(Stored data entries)
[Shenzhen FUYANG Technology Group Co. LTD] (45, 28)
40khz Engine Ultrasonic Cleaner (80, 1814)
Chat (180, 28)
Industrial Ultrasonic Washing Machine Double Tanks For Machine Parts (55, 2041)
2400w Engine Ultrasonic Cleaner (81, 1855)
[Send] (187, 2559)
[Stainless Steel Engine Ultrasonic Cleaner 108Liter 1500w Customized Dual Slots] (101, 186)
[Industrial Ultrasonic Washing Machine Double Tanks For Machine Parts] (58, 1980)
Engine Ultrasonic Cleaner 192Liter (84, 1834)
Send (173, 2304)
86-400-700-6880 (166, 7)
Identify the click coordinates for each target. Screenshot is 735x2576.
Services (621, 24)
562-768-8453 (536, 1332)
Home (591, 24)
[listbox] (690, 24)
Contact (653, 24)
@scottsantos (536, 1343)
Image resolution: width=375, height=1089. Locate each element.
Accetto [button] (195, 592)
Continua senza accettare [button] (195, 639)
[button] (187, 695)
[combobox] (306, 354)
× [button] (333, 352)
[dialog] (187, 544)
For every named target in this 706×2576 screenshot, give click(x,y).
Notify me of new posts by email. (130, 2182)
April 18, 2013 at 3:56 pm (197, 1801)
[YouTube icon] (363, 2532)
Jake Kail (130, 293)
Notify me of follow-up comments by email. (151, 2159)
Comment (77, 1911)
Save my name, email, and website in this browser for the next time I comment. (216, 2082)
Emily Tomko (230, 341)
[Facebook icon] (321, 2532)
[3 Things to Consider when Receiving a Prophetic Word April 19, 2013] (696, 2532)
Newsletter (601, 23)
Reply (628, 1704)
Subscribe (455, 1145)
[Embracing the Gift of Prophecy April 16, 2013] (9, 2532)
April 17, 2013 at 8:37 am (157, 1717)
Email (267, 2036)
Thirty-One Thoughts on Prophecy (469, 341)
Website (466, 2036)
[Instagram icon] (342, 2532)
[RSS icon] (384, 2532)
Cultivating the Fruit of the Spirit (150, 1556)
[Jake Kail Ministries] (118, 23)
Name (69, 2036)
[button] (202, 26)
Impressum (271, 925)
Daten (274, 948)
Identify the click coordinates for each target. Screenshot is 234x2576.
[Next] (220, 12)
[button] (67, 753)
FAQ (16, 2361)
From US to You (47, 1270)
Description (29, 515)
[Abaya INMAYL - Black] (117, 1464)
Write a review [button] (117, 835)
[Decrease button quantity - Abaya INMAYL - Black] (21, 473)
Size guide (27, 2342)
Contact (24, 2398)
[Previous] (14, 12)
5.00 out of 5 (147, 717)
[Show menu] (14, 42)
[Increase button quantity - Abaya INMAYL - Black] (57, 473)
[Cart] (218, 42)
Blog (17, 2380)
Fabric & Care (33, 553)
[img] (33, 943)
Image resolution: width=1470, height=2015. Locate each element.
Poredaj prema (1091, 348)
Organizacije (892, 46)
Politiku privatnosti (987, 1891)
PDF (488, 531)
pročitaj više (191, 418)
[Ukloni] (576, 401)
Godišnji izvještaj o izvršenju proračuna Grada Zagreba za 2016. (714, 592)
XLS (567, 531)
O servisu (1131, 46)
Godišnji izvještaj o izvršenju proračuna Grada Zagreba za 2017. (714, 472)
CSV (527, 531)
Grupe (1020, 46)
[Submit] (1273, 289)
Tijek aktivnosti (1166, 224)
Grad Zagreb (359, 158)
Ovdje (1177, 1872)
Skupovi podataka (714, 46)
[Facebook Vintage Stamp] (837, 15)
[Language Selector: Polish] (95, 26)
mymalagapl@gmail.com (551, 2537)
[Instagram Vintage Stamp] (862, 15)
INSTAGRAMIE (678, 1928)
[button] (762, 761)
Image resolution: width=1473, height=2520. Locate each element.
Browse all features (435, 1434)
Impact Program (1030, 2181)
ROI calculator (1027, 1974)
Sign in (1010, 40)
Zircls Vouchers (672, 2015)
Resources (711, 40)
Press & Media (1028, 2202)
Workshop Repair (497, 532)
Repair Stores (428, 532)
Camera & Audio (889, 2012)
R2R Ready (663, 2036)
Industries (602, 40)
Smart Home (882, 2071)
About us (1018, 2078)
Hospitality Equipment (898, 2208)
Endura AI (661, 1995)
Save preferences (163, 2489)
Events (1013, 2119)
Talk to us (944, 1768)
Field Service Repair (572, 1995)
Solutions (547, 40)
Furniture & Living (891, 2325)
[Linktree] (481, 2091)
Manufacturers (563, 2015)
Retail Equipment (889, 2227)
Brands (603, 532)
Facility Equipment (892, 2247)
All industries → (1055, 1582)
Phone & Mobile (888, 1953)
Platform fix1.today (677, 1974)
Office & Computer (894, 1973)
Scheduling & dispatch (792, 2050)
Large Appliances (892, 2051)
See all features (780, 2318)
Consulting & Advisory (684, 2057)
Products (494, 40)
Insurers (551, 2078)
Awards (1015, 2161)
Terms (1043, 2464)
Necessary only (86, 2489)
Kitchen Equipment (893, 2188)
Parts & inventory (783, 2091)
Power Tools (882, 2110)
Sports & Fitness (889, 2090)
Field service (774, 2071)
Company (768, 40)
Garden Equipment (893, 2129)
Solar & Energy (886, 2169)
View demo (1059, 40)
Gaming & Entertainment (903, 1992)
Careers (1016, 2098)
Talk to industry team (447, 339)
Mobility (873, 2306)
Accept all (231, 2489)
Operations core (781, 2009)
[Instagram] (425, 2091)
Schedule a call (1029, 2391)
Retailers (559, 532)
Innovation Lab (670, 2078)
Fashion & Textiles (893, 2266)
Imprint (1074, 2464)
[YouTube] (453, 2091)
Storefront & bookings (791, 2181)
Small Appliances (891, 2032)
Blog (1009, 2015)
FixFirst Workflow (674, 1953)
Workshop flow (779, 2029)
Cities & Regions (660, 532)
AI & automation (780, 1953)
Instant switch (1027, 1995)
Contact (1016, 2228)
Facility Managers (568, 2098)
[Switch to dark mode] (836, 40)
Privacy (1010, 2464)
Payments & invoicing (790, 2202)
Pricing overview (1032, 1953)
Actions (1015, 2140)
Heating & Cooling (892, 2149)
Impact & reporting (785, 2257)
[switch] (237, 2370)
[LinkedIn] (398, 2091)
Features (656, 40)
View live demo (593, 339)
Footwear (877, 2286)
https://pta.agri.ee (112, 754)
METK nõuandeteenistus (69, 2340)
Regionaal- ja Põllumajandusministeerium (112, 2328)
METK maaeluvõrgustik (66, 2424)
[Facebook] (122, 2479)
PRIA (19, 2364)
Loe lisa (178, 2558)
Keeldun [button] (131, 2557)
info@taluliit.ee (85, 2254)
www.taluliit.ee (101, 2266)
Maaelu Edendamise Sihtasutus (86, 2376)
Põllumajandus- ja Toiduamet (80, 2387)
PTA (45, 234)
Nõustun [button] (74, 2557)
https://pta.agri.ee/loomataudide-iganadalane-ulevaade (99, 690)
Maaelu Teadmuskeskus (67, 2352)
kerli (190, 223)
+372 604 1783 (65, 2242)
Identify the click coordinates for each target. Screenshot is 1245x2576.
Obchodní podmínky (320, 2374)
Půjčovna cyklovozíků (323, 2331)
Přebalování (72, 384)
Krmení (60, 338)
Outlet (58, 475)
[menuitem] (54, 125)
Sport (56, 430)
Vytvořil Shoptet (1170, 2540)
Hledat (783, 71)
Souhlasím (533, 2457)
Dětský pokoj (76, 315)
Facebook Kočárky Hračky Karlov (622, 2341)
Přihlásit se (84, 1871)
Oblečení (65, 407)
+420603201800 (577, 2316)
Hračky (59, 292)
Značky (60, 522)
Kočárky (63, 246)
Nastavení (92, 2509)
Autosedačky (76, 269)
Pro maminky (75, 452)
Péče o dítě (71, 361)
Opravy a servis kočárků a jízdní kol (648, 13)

* Instructions to follow *
Copy, please, exactly the lines that start at the first line of the data and end at the line containing "Jake Kail (130, 293)", both kept and no others.

* Written solution *
[Shenzhen FUYANG Technology Group Co. LTD] (45, 28)
40khz Engine Ultrasonic Cleaner (80, 1814)
Chat (180, 28)
Industrial Ultrasonic Washing Machine Double Tanks For Machine Parts (55, 2041)
2400w Engine Ultrasonic Cleaner (81, 1855)
[Send] (187, 2559)
[Stainless Steel Engine Ultrasonic Cleaner 108Liter 1500w Customized Dual Slots] (101, 186)
[Industrial Ultrasonic Washing Machine Double Tanks For Machine Parts] (58, 1980)
Engine Ultrasonic Cleaner 192Liter (84, 1834)
Send (173, 2304)
86-400-700-6880 (166, 7)
Identify the click coordinates for each target. Screenshot is 735x2576.
Services (621, 24)
562-768-8453 (536, 1332)
Home (591, 24)
[listbox] (690, 24)
Contact (653, 24)
@scottsantos (536, 1343)
Image resolution: width=375, height=1089. Locate each element.
Accetto [button] (195, 592)
Continua senza accettare [button] (195, 639)
[button] (187, 695)
[combobox] (306, 354)
× [button] (333, 352)
[dialog] (187, 544)
For every named target in this 706×2576 screenshot, give click(x,y).
Notify me of new posts by email. (130, 2182)
April 18, 2013 at 3:56 pm (197, 1801)
[YouTube icon] (363, 2532)
Jake Kail (130, 293)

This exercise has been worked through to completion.